# Worm Harness & Leader Storage



## Buckeye Ron

How do most of you store your worm harnesses and leaders when not using them? I keep most of my leaders on my poles but I have extra and want to keep them from getting tangled up with my other tackle. Any suggestions are appeciated  
Thanks,
Ron


----------



## Rugged Seahorse

these are good for storing leaders:

http://www.cabelas.com/cabelas/en/t...parentType=index&indexId=cat600036&hasJS=true 

you can get a cheaper version of this at Gander Mountain for $3.99


----------



## KaGee

Foam pipe insulation, choose your diameter, cut into lengths of your choice. Using straight "T" pins through the end of your leader or harness, roll the leader/harness around the foam and pin the other end. Keeps everything nice and neat.

I prefer foam for 1/2" pipe, it fits better in the tackle box. Cost about $2.00 for a 6' piece of foam and another $1 for the box of pins.


----------



## gotme1

http://www.olepetestackle.com/Tackle Storage.htm


----------



## fugarwi7

You can also use a swimming noodle and cut to length and wrap your leaders around it...kinda bulky but they work. However, I use store bought model.


----------



## fishhunter775

I have a couple of the ones from www.olepetestackle.com and they are simply the best thing I have come across for storage.


----------



## misfit

with limited space in my boat and tackle bag,i use small ziplock bags.i can keep dozens of harnesses in a small pocket of my bag.i find them at a craft store.about a buck or two for 50 or so bags.about 3 inches square.


----------



## Buckeye Ron

Hey Thanks for all the great ideas on how to keep my harnesses and leaders from getting all messed up.  
Ron


----------



## bkr43050

I have used the swimming noodle trick as well as a few other store models but I now do it the was Misfit mentioned. I make my own harnesses so when I bought my supplies I also bought small ziploc bag. These keep them totally separated from each other and make it much easier to sort through what you have.


----------



## fugarwi7

I'll have to try the bags...use them for my spoon leaders, labeled with length and # test, but never thought of using them for my harnesses...thanks for the idea, glad I thought of it!


----------



## Toolman

Ron,

I used to use pool noodles. They work well. In my case, I need to stay "mobile" with my tackle (for tourneys) and use the Beckman leader wraps. It's a smaller daimeter section of "pool noodle" about 8" long with a canvas cover with velcro strips for closure. You can store about 30 leaders or about 20 spinners on one. I use aluminum facia trim nails to peg the ends of the leaders and spinners. If you have room in your tackle bag (or boat) a smaller diameter pool noodle stores well in the Plano boxes that have no dividers, too.

Tim


----------



## Weekender#1

I have taken all of my worm harnesess and cut them up saving the blades, clevse and beads. I will tie up fresh leaders with them in the spring. If you save them they will be curled and nearly worthless by next year. Go up to Jan's buy some blades and stuff and build your own this spring.


----------



## fishingguy

I use a empty line spool. The ones that are left after you fill your reels with line. Just start tying or rigging and wrap em up, snap one to the previous one. Great for dipsy leaders, no mess or tangles and easy to use out on the water.


----------



## Ruminator

I've been using the zip locks also, but I like your idea fishingguy to store leaders. You could even use one with the right manufacturer and line weight label.

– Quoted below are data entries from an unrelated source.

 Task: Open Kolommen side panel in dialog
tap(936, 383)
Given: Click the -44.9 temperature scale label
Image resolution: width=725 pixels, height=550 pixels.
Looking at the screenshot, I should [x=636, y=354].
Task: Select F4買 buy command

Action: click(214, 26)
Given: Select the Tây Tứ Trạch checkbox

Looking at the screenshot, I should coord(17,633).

Do most of you tie a loop on one end of your leaders, or put a snap on both ends?


----------



## harle96

I use snaps on each end, saves time once on the water.

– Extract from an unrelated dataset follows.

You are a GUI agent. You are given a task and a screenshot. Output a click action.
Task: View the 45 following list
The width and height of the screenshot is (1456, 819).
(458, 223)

I usually make a bunch in the garage to kill time in between fishing trips. 



Dave


----------



## fishingguy

My leaders are made with snaps on one end and snap swivels on the other. I hook the snap swivel to the dipsy, jet or inline sinker. Snap to the spoon or crank.


----------



## Ruminator

OK thanks, I've also been making some leaders with a tied loop on one end for use with my snap weight system. The loop just goes on the main line snap.


----------



## fishingguy

I normaly use inline sinkers. But I have tried the snap weight system, but a little differently than most. I use a small rubberband threaded thru the sinker eye and two half hitches to the line. When you reel it in,all I do is break the rubber band. If the line has been out for a long time,the rubber band has a tendency to slip down the line some. Rubber bands are a lot less bulky and a lot less cheaper than those snaps.


----------



## BIGHILLBILLY

I was looking for it on the Cabela's site but I don't see it now. I bought a little black spinner bag that came with 4" by 4" ziploc bags in it. They have velcore at the bottoms that stick to a zelcore strip in the bottom of the bag. It was about $15.00 but holds about 200 spinners. Very nice system if you can find it.

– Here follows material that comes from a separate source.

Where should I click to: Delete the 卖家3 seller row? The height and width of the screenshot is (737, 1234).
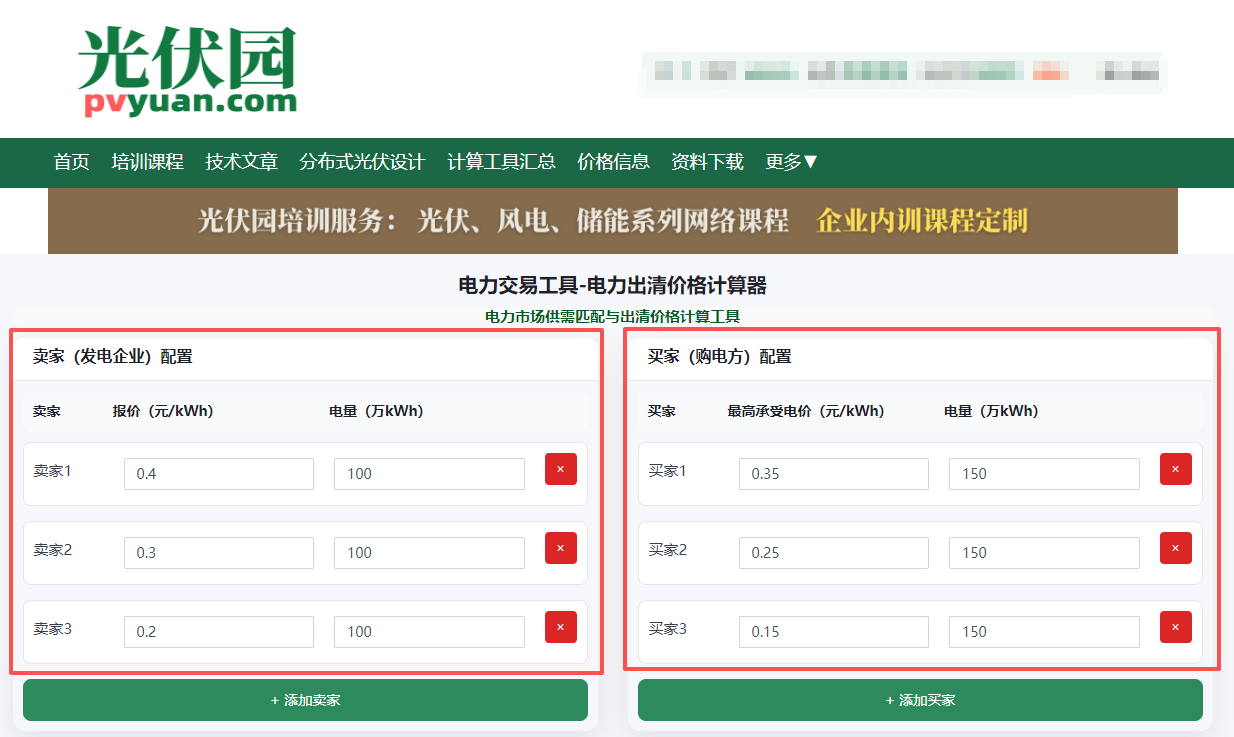(560, 627)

As for leaders, I use a empty spool and just tie up a bunch of them before each trip and wrap them around the empty spool. I attach my snaps to them as I tie them, that way I am not fumbling around in the boat trying to tie them.


----------



## ohiojmj

I use swimming pool noodles cut to fit in a Plano 3700 sized box and stick pins. I keep in box so they don't blow out of my boat (again).


----------



## Rod Hawg

I just get noodle floats that you would use to swim with. Cut them into chunks and rap the harnesses around those. You can then store them in your tackle boxes without getting them tangled up.


----------



## JIG

I use noodles to but the plastic elect tape containers work well. No more foul hookin myself.


----------



## saugerdad

Go to lindyfishingtackle.com them guys has anything you need for walleye fishiing.awsome stuff.hope this helps


----------



## poloaman

I use paint roller covers, I also drill a hole in it so when I'm wading I can attach carbiner clips to them they work great for me and u can usually get cheap ones 3 for a dollar 


Polo
Outdoor Hub mobile


----------



## promag

I got a lot of small plastic zipper bags that I individually store harnesses. 

promag


----------



## schrof

Cut up those long styrefome pool floats in 1' sections. 3 of them fit in one of the larger, clear Plano box containers. Wrap harness rigs around the styrefome float.


----------



## Hetfieldinn

Agreed, The pool noodle is the way to go. Marc's and Wally mart have them on sale for 99 cents most of the time. Cut them to 14 inches, and they fit into a Plano 7130. You can get about 12-14 snells on each piece.


----------



## Rod Hawg

I agree with Steve. Can't go wrong with the pool noodles. Keeps everything really organized


----------



## mac79

remember to label them with the lengths of the snells
mac


----------